Ele franziu a testa, com a expressão séria.

— Não vejo as coisas dessa forma. — ele disse, com a voz firme.

— E não quero te iludir, porque o agora é diferente do amanhã. Te convidei para passar sete dias comigo e sejamos sinceros. Você não veio disposta a estar submissa, de fato. Mas tudo bem, eu devia ter sido mais direto, sobre o que esperava de você.
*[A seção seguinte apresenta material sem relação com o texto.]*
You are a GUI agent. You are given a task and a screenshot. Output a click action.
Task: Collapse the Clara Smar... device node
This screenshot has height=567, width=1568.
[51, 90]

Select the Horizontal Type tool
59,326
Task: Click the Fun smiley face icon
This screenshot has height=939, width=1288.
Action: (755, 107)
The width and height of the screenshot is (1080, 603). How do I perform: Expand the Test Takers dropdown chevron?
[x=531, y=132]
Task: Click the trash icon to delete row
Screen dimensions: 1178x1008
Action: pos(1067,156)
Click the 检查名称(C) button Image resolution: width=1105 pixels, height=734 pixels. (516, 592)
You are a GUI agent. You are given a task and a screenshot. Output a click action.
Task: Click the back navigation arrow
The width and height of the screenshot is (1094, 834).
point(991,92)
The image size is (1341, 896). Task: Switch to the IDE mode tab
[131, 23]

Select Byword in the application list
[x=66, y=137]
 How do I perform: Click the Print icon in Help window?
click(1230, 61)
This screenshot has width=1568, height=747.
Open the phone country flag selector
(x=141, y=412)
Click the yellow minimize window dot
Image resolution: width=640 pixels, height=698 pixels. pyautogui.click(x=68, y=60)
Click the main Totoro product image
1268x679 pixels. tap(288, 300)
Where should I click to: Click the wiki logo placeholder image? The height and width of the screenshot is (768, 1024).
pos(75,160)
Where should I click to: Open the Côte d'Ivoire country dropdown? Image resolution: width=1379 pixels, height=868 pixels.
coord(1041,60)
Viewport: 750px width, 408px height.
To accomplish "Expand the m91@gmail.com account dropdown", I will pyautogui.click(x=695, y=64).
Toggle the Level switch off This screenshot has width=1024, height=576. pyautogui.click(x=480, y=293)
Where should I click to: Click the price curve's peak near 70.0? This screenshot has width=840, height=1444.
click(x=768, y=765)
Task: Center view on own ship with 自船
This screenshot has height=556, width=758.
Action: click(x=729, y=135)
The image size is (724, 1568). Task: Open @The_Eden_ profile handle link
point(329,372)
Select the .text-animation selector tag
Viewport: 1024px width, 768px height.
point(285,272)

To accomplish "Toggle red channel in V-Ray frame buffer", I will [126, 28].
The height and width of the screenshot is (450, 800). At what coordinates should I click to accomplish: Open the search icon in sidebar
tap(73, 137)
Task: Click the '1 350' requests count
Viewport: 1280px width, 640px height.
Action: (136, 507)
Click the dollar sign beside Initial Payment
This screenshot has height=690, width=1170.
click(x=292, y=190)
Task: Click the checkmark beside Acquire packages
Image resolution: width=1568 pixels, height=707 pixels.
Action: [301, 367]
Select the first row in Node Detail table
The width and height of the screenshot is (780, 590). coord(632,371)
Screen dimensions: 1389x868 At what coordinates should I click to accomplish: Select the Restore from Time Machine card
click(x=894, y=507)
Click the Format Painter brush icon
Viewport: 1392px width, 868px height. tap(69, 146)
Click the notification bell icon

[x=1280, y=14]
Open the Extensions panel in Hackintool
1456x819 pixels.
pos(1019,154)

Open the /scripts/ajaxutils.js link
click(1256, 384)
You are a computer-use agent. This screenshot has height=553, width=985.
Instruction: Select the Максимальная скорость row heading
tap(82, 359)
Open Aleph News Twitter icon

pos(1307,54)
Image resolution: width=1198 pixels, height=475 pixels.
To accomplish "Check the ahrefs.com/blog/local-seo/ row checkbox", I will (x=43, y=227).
Ela sorriu com deboche, com a ironia transbordando.

— Tudo bem. Algumas coisas não precisam ser ditas. Realmente, faltou comunicação nesse nosso acordo.

Eles seguiram para um píer onde uma lancha enorme e linda os aguardava. Peterson aproveitou para explicar a diferença entre lancha, iate e outras embarcações, enquanto Miranda subia, curiosa, observando cada detalhe. Três funcionários os aguardavam a bordo, e uma mesa estava arrumada para um jantar romântico.

O menu era tentador: churrasco feito na hora, porções de risoto cremoso, batatas fritas com queijo e uma salada de folhas frescas. Tudo muito bem elaborado, com um toque especial: uma tábua de frutas vermelhas em formato de coração. Peterson queria algo mais simples, que a deixasse confortável. Para beber, havia uma variedade de opções: caipirinha de cerveja, sucos, refrigerantes e bebidas destiladas.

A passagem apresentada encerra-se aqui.